Monna Lisa Blackout, è online il video ufficiale di Instabile

Dopo l’anteprima su Rockon, è disponibile anche su YouTube il video ufficiale di “Instabile” il primo singolo dei Monna Lisa Blackout. Con un sound rock e deciso la band toscana ci regala il primo capitolo di un EP che vedrà la luce nel corso dei prossimi mesi, il pezzo più intimo dell’intero disco, il cui testo nasce dall’esperienza personale di uno dei membri. “La canzone Instabile nasce da un’esperienza personale vissuta da Leonardo con una ragazza. La frequentava da alcune settimane quando un sogno lo ha riportato al passato, a una persona di cui era stato innamorato. In quel momento ha capito di avere lasciato alcune cose in sospeso e ha deciso di condividere i suoi pensieri con la ragazza con cui usciva. Quella è stata l’ultima volta che si sono visti.

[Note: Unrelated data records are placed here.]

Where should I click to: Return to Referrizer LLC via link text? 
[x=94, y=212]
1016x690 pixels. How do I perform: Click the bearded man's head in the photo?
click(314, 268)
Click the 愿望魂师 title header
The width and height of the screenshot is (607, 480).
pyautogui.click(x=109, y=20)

Il pezzo si apre parlando di un cambiamento rapido e irreversibile: rimanere troppo “stabile” vuol dire sentirsi in trappola (”come squali in movimento / sento lo stesso terrore / se rimango troppo fermo / mi si fermerà il cuore”) Si arriva al ritornello, poi il pezzo prende un taglio più personale nella seconda strofa. Si accenna a ciò che è successo con quella ragazza (”conversazioni difficili con le persone che amavo ma ho lasciato indietro”) e al dolore, tuo e degli altri, che accompagna i cambiamenti importanti (”causo dolore / non lo – nego / senso di colpa è il dio che – prego”). Il lancio del secondo ritornello, anticipa il tema del finale: a volte soffrire è un passaggio inevitabile del nostro percorso di vita (”per amare questa vita devi amare il dolore”). Il finale chiude il discorso invitando l’ascoltatore ad agire: i cambiamenti sono difficili, faranno soffrire te e gli altri, ma devi affrontarli comunque. Rimanere fermo è solo logoramento, o disperazione. Quindi fatti coraggio. “Stringi la spada, uccidi il drago”. Instabile è forse il pezzo più personale dell’EP. È un privilegio e una sfida poterlo cantare davanti a un pubblico e speriamo possa rappresentare anche per altri quello che rappresenta per noi”.